Sovyetler Birliği’nin birkaç yıl içinde dağılacağı çok belliydi ve bundan sonra Türk ülkelerinin hem bağımsız olacakların hem de bağımsız olamayacakların geleceğinin nasıl olacağı hakkında uzun görüş alışverişlerinde bulunurduk. Nitekim 1991 yılına gelindiğinde beş Türk ocaklı gencin Kazan-Tataristan’da yapılacak olan Dünya Tatar Gençleri Kurultayına gitmesi için gerekli yazışmalar yapıldı. Sovyetler Birliği hala devam ediyordu. O yaz sonunda ise tarihe karıştı. Beş kişi olarak Ankara’dan Moskova’ya oradan da trenle Kazan’a gittik. Bütün bu organizasyonda Yakup Deliömeroğlu ağabey bizlere destek olmuştu. Sonraki yıllarda bir konuşmamızda dedi ki sizleri tam bir bilinmeze doğru yolcu ettiğimizi hatırlıyorum. O seyahat pek çoğumuz için hayatımızı değiştiren bir seyahat olmuştu. Orada tanıştığımız Türk Dünyasının dört bir yanından gelen Kazan Tatar aktivistler ile birlikte uzun yıllar sürecek olan Dünya Türk Gençleri Birliği çalışmasını başlattık. Bir yıl sonra Kazan’da kurulan Dünya Türk Gençleri Birliği, hemen ardından 1993 yılında yine Kazan’da ilk büyük Türk Dünyası Gençlik Kampı ve Kurultayını düzenledi. Bu projenin en büyük destekçisi Yakup Deliömeroğlu idi. Türk Ocakları Genel Merkezi aracılığıyla TİKA’dan destek alındı ve uzun yıllar sürecek olan Türk Dünyası Gençlik Kamp ve Kurultayları başladı.

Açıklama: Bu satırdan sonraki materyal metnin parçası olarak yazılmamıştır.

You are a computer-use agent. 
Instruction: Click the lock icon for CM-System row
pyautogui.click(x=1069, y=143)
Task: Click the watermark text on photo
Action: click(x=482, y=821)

Yakup Deliömeroğlu 2000’li yıllara kadar bu işin organizasyonunda tam merkezinde yer aldı. Biz gençlerin Türk dünyası algısının oluşmasında çok büyük rol oynadı. Bir örnek vermek gerekirse bu birlik içinde en önemli tartışmalardan biri oylama konusundaydı. Pek çok “az sayılı Türk halkı”, özellikle de Sibirya’dan gelenler, nüfuslarının azlığı ve devletlerinin olmayışına bakarak zayıf temsil edildiklerini düşünüyorlardı Türkiye gibi büyük kalabalık ve güçlü bir devletin gölgesinde kalmaktan korkuyorlardı. Sadece onlar değildi. Yeni bağımsızlığına kavuşmuş Türkistan ve Kafkasya cumhuriyetleri de aynı endişe içindeydi. “Bir ağabeyden kurtulup başka bir ağabeyin tahakkümü altına girmek” onlar için çok çekici bir alternatif olarak görünmemekteydi. Tabii ki bunda komünizmin hala devam eden etkisini de unutmamak gerekir. İşte bu karmaşa içinde Yakup Deliömeroğlu ve onun kuşağından arkadaşlarıyla birlikte Dünya Türk Gençleri Birliği içinde “bir halk bir oy” prensibi kabul edildi. Yani en küçük ve bağımsız olmayan Türk topluluğundan en büyük ve muktedir Türk devletine kadar hepsinin oyları/sesleri ve değerleri eşit kabul edildi. Türk dünyası içinde eşitler arası bir ilişkiye girmenin ilk adımı buydu. 1993 yılından itibaren bu prensip üzerinde ilerledi. Aslında 2000’li yıllara kadar Türk zirvelerinin, Türk Dünyası kongrelerinin ve kurultaylarının en büyük sorunu buydu. Dünya Türk Gençleri Birliği bunu en erken zamanda Yakup Deliömeroğlu’nun çabalarıyla çözmüştü. Türkistan’da geçirdiği yıllarında da Dünya Türk Gençleri Birliği’ni yakından takip etti ve destekledi.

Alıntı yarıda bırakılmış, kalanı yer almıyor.